County, 134 Wn.2d 288, 292, 949 P.2d 370 (1998). As we mentioned, in Torrance

we squarely addressed this issue of when a superior court has constitutional writ 

authority to review a county's decision not to adopt an amendment redesignating

land in a comprehensive plan. There, we held that a constitutional writ was 

unavailable where a right to appeal exists and the failure to appeal is not excused. 

Torrance, 136 Wn.2d at 788, 793. That same reasoning applies here.    

       Stafne did not appeal the Council's decision to the growth board, failing to 

utilize an available statutory right of appeal and leaving no administrative decision 

                                              18 

Cause No. 84894-7

to review. As in Torrance, Stafne's failure to exhaust administrative remedies 

means the superior court cannot grant a constitutional writ. 

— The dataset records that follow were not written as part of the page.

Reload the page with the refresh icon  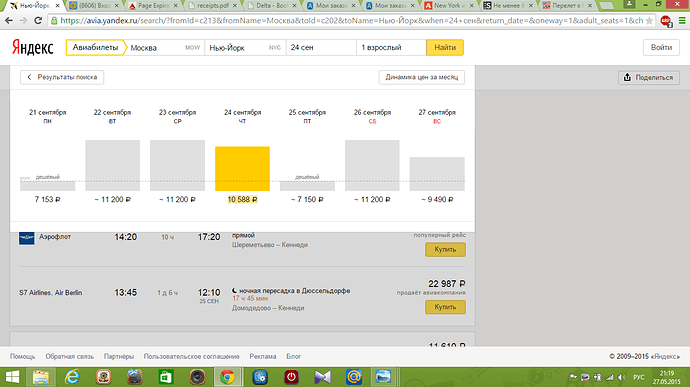coord(38,21)
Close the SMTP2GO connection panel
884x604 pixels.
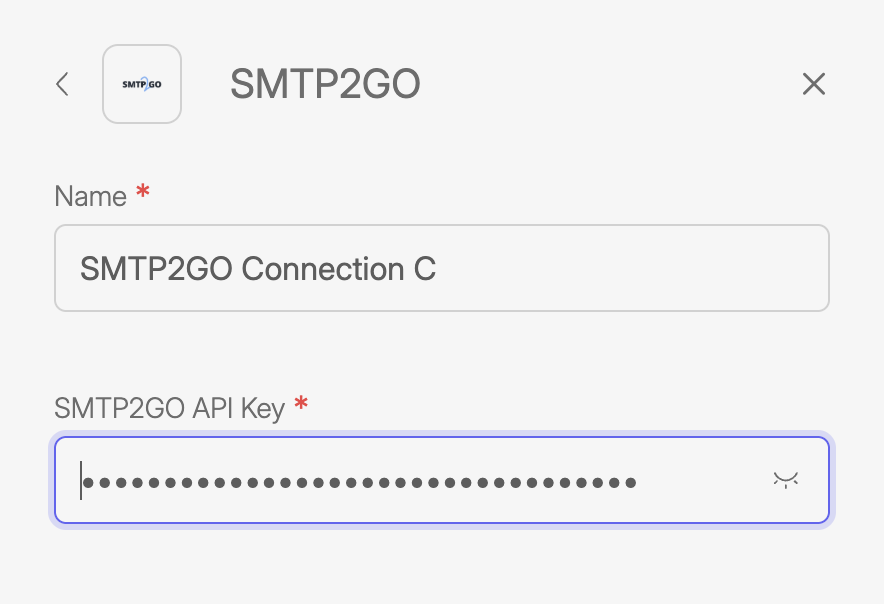click(x=814, y=84)
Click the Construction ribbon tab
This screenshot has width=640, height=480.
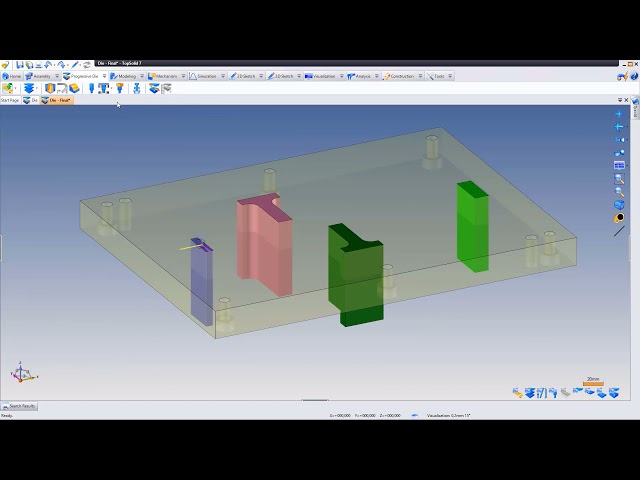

       Finally, Stafne asserts the Court of Appeals erred by holding that the trial 

court properly denied his summary judgment motion seeking declaratory relief. 

Declaratory relief will not be ordered where the petitioner has an adequate legal 

remedy. Reeder v. King County, 57 Wn.2d 563, 564, 358 P.2d 810 (1961). Stafne

sought a judgment declaring the legal consequences of his boundary line adjustment, 

which incorporated the land he acquired from DNR into the parcel he already 

owned. A boundary line adjustment is a final land use decision that Stafne could 

have timely sought relief under LUPA. RCW 36.70C.020(2)(a). He did not. 

Moreover, the legal effect of a boundary line adjustment is to establish new 

boundary lines for parcels of real property; the adjustment does not legally effect 

how that land will be designated in a comprehensive plan or zoned. We agree with 

the Court of Appeals' holding that declaratory relief is unavailable to Stafne. 

                                       CONCLUSION

       We affirm the Court of Appeals and hold that parties seeking to appeal a 

jurisdiction's decision not to adopt a proposed comprehensive plan amendment must 

seek review before the growth board pursuant to the GMA, which prescribes the 

                                              19 

Cause No. 84894-7

review process. We also hold that review under LUPA does not apply and that 

failure to appeal to the growth board bars Stafne's claims. 

                                              20 

Cause No. 84894-7

AUTHOR:
        Justice Charles W. Johnson

WE CONCUR:
        Chief Justice Barbara A. Madsen                  Justice James M. Johnson

                                                         Justice Debra L. Stephens

        Justice Tom Chambers                             Justice Charles K. Wiggins

        Justice Susan Owens                              Gerry L. Alexander, Justice Pro Tem.